New report finds stark inequalities in post-16 education outcomes across the UK

Thursday, February 22, 2024

Category: News

A new report by the Education Policy Institute (EPI) and the Oxford University Centre for Skills, Knowledge and Organisational Performance (SKOPE) at the Department of Education has revealed major differences in the provision of post-16 education and training across the UK nations and exposed stark inequalities in outcomes for young learners.

The report, funded by the Nuffield Foundations, identifies a significant and growing divergence of education and training policy across the four nations. Wales has the highest share of pupils (11%) ‘Not in Education, Employment or Training’, and Welsh school leavers with working class backgrounds are the least likely to hold A-level equivalent qualifications or be in employment. Fewer apprenticeships are taken by young people in England and Wales (20%) than in Scotland (37%) and Northern Ireland (52%).

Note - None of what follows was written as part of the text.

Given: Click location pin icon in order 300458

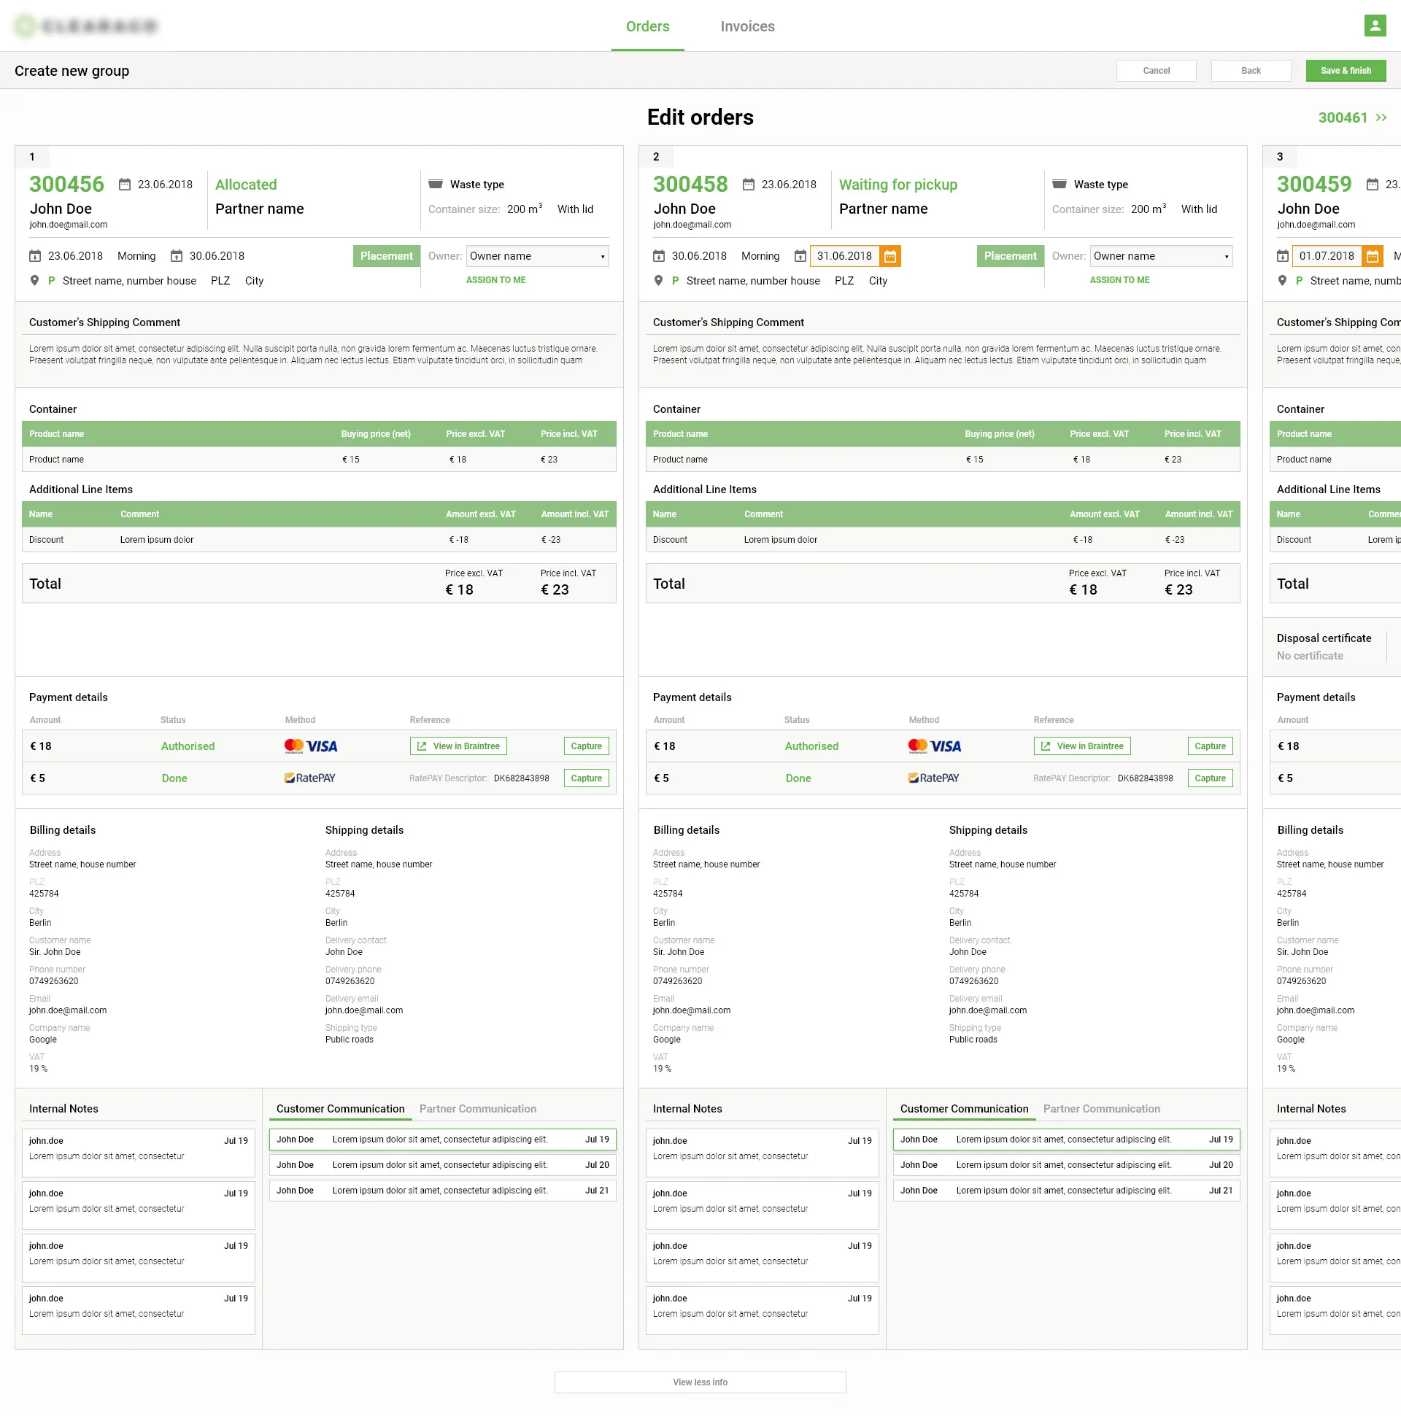Looking at the screenshot, I should [x=658, y=281].
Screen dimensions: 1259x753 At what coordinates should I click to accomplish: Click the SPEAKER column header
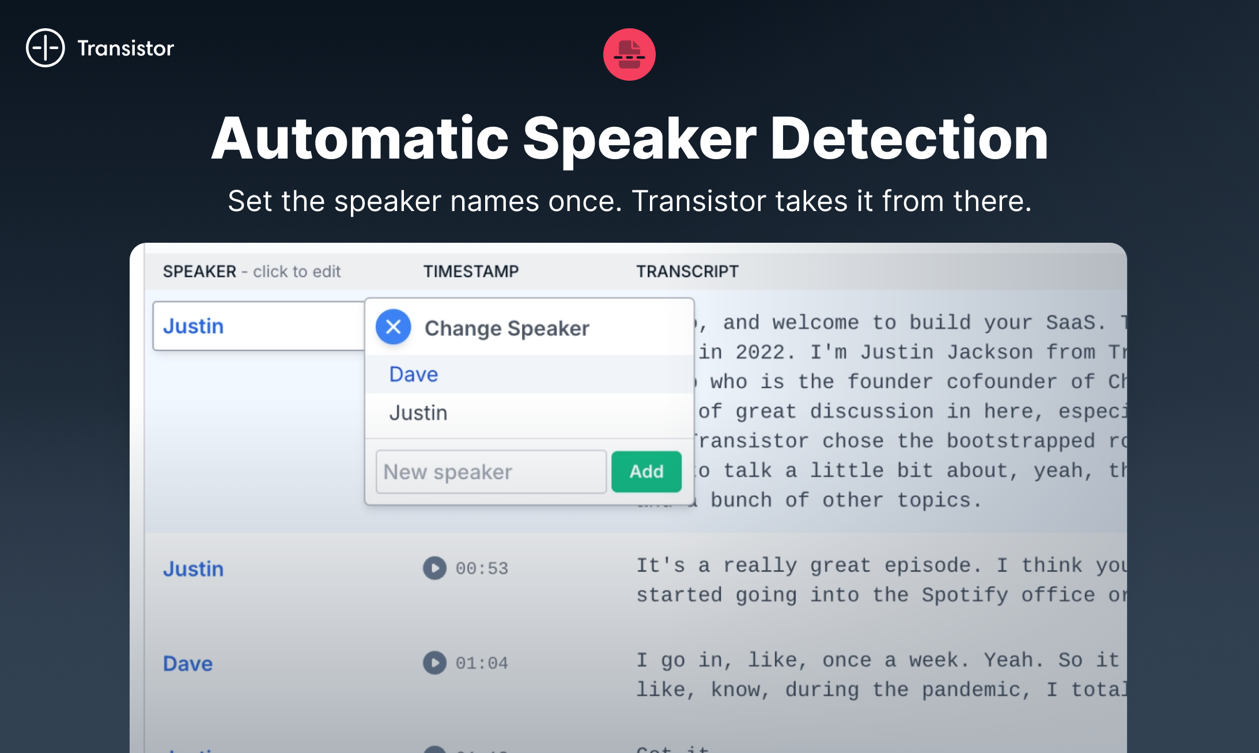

Higher Education participation among students from lower socio-economic backgrounds is highest in England, with 20% of 18-year-olds in the most deprived areas attending. Across all four nations, female school leavers are more likely to progress to Higher Education.

Dr James Robson, Director of the Oxford University Centre for Skills, Knowledge and Organisational Performance (SKOPE), said: “This interim report highlights the important ways in which education and training policy approaches are converging and diverging across the four nations and how these shifting policy logics shape learner experiences and outcomes. It shows excessive levels of policy churn across all the UK nations which has had a damaging impact on the stability of the education and training sector.

“Our analysis highlights a need for more cross-party policy work that unpacks the challenges of different approaches to coordinating education and training, both market and systems-based thinking, and deals proactively with growing inequalities in the UK.”

Based on the report’s findings, the researchers make a set of recommendations for policymakers, including more active and urgent action in Wales, a greater policy focus on inequalities, a new stable policy settlement, and more comparative data across the four nations.